PÁGINA:
+--

A este propósito tenha-se em consideração todos os documentos constantes dos autos  - e em particular  os constantes de folhas 320 a 415 (contabilização das folhas de ordenados e recibos verdes); os constantes de folhas 604 a 637, correspondentes às declarações “modelo 10”, “Declaração de rendimentos – 114.º do CIRS” entregues à Administração Fiscal e de onde se extrai: Em primeiro lugar que as prestações são consideradas e discriminadas individualmente, por trabalhador, e tipo de rendimentos; Em segundo lugar que nenhuma dessas prestações tributárias, assim consideradas, excede o valor o de € 7500.
Pelo que deveria o Tribunal, assim e com tais fundamentos, ter considerado descriminalizada a conduta referente ao crime de abuso de confiança fiscal, referente a não entrega de IRS, pela qual o ora recorrente foi condenado.

+--

OBJETIVO 1: Resume em forma de lista o parágrafo da página que começa por "A este propósito tenha-se em consideração", mantendo os factos principais.
A página e os registos são independentes um do outro.

(Registos de localização de palavras e elementos)

+--

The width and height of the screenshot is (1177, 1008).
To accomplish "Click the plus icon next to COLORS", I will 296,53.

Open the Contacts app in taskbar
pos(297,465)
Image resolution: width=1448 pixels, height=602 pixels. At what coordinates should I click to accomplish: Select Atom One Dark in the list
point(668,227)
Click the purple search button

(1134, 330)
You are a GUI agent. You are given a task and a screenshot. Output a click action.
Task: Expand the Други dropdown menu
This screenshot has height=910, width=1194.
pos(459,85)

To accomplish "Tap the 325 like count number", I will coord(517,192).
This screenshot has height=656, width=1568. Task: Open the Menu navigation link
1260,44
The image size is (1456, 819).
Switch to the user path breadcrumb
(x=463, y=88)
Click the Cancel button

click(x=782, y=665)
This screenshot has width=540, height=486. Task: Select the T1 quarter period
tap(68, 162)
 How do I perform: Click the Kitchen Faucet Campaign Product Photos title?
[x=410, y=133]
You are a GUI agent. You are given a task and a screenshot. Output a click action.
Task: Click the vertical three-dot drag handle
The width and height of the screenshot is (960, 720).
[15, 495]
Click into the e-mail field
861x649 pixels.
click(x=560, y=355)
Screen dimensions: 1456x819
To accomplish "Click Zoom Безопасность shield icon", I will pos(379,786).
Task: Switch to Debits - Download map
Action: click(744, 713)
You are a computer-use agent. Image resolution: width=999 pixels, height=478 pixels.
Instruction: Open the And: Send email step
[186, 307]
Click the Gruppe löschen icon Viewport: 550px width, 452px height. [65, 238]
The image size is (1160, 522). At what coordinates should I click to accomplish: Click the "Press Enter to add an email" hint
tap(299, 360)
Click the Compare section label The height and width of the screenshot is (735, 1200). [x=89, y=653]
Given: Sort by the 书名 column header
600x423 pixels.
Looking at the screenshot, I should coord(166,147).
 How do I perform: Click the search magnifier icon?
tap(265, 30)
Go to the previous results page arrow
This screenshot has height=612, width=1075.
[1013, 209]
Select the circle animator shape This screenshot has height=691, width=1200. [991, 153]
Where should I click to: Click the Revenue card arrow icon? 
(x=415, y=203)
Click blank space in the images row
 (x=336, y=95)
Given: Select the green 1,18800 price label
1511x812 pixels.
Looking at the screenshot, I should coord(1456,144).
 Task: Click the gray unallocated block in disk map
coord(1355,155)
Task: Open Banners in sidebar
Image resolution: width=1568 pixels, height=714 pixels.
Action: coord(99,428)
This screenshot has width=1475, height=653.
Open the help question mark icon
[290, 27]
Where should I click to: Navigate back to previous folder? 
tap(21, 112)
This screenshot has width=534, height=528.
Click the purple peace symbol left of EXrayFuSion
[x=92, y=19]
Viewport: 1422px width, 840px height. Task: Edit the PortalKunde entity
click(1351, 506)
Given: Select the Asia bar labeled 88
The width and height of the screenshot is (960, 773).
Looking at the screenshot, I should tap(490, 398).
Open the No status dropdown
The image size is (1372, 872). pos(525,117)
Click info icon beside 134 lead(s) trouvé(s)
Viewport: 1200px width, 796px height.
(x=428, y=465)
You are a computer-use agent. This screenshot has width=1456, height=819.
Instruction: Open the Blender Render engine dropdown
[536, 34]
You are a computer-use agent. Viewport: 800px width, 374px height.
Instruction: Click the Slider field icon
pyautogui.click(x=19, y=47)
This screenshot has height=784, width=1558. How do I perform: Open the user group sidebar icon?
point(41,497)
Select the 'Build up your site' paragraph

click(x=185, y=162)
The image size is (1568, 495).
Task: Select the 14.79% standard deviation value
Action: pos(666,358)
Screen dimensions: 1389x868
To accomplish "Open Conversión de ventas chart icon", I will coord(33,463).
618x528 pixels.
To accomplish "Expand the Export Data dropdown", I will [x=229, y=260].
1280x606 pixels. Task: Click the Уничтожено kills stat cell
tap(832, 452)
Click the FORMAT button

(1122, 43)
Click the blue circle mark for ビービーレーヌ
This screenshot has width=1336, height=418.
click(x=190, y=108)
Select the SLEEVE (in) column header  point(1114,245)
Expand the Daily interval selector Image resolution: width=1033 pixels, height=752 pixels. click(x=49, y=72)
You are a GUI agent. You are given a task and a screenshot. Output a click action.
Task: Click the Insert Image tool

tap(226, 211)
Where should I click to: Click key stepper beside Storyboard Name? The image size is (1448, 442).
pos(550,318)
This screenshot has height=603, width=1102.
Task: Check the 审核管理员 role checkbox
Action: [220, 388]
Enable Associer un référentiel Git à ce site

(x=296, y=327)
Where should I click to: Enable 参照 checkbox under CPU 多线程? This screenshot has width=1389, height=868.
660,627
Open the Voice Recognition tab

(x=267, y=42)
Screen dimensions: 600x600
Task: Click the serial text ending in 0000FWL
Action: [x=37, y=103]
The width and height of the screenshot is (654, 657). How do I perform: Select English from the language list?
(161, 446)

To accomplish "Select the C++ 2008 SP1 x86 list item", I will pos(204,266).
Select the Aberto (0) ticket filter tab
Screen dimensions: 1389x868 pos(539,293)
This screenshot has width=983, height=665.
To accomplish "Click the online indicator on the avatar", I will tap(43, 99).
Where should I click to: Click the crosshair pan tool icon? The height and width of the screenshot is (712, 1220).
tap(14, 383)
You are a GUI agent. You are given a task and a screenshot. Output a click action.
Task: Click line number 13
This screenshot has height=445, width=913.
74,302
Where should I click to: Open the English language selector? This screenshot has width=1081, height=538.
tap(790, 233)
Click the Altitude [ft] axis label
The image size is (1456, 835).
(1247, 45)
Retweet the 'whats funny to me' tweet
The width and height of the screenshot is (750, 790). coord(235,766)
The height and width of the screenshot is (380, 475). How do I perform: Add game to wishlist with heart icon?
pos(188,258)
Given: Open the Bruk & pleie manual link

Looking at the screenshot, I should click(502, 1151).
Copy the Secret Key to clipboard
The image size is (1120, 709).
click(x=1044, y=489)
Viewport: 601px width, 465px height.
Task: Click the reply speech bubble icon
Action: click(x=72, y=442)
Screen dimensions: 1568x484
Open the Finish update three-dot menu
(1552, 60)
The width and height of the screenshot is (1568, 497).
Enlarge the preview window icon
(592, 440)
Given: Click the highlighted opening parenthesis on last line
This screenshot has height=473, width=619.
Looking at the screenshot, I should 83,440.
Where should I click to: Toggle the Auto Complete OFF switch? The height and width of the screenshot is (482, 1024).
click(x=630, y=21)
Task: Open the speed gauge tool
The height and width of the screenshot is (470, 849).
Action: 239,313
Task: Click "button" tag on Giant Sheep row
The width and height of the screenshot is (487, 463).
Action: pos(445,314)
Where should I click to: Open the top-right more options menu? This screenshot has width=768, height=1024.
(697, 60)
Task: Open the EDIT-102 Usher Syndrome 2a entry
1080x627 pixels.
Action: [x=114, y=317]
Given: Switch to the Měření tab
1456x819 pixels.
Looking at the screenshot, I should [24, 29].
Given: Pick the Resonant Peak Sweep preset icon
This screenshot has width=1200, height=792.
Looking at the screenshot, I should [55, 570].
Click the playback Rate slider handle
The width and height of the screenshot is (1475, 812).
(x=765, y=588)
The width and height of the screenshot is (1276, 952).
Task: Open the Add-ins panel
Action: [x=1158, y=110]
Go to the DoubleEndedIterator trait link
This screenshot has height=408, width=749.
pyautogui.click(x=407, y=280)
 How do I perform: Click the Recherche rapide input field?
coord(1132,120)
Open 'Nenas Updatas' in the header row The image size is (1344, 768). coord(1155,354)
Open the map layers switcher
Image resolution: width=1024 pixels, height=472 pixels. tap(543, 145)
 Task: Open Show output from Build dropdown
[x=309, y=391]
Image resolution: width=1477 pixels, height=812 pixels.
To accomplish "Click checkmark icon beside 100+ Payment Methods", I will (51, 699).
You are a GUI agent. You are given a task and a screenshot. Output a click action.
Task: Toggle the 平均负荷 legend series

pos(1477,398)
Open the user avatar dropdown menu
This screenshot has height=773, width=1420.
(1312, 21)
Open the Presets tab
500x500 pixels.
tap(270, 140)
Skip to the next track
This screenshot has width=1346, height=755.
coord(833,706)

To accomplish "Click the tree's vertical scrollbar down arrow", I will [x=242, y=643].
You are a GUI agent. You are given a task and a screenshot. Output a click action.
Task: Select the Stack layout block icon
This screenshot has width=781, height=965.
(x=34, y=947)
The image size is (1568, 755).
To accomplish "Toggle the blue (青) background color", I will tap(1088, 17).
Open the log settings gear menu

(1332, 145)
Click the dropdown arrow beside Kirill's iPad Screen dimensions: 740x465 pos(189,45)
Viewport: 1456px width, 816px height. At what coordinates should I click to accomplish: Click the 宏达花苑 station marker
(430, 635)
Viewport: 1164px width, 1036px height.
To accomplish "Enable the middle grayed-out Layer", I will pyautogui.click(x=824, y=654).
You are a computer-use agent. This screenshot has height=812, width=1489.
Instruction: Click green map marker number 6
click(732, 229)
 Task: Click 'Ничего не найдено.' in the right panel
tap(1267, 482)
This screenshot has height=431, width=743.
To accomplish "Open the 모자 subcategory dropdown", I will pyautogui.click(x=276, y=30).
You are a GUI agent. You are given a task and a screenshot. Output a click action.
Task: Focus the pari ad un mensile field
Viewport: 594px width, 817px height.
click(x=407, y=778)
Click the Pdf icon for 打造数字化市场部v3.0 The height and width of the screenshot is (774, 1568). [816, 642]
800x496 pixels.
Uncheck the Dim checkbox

+--

OBJETIVO 2: Transcreve sem qualquer alteração as linhas dos registos, começando na que contém "This screenshot has width=1475, height=653." e terminando na que contém "Expand the Daily".

RESULTADO COMPLETO 1:
- Devem ter-se em consideração todos os documentos dos autos, em particular:
  - folhas 320 a 415: contabilização das folhas de ordenados e recibos verdes;
  - folhas 604 a 637: declarações "modelo 10" ("Declaração de rendimentos – 114.º do CIRS") entregues à Administração Fiscal.
- Dessas declarações extrai-se que:
  - as prestações são consideradas e discriminadas individualmente, por trabalhador e tipo de rendimentos;
  - nenhuma dessas prestações tributárias excede o valor de € 7500.

RESULTADO COMPLETO 2:
This screenshot has width=1475, height=653.
Open the help question mark icon
[290, 27]
Where should I click to: Navigate back to previous folder? 
tap(21, 112)
This screenshot has width=534, height=528.
Click the purple peace symbol left of EXrayFuSion
[x=92, y=19]
Viewport: 1422px width, 840px height. Task: Edit the PortalKunde entity
click(1351, 506)
Given: Select the Asia bar labeled 88
The width and height of the screenshot is (960, 773).
Looking at the screenshot, I should tap(490, 398).
Open the No status dropdown
The image size is (1372, 872). pos(525,117)
Click info icon beside 134 lead(s) trouvé(s)
Viewport: 1200px width, 796px height.
(x=428, y=465)
You are a computer-use agent. This screenshot has width=1456, height=819.
Instruction: Open the Blender Render engine dropdown
[536, 34]
You are a computer-use agent. Viewport: 800px width, 374px height.
Instruction: Click the Slider field icon
pyautogui.click(x=19, y=47)
This screenshot has height=784, width=1558. How do I perform: Open the user group sidebar icon?
point(41,497)
Select the 'Build up your site' paragraph

click(x=185, y=162)
The image size is (1568, 495).
Task: Select the 14.79% standard deviation value
Action: pos(666,358)
Screen dimensions: 1389x868
To accomplish "Open Conversión de ventas chart icon", I will coord(33,463).
618x528 pixels.
To accomplish "Expand the Export Data dropdown", I will [x=229, y=260].
1280x606 pixels. Task: Click the Уничтожено kills stat cell
tap(832, 452)
Click the FORMAT button

(1122, 43)
Click the blue circle mark for ビービーレーヌ
This screenshot has width=1336, height=418.
click(x=190, y=108)
Select the SLEEVE (in) column header  point(1114,245)
Expand the Daily interval selector Image resolution: width=1033 pixels, height=752 pixels. click(x=49, y=72)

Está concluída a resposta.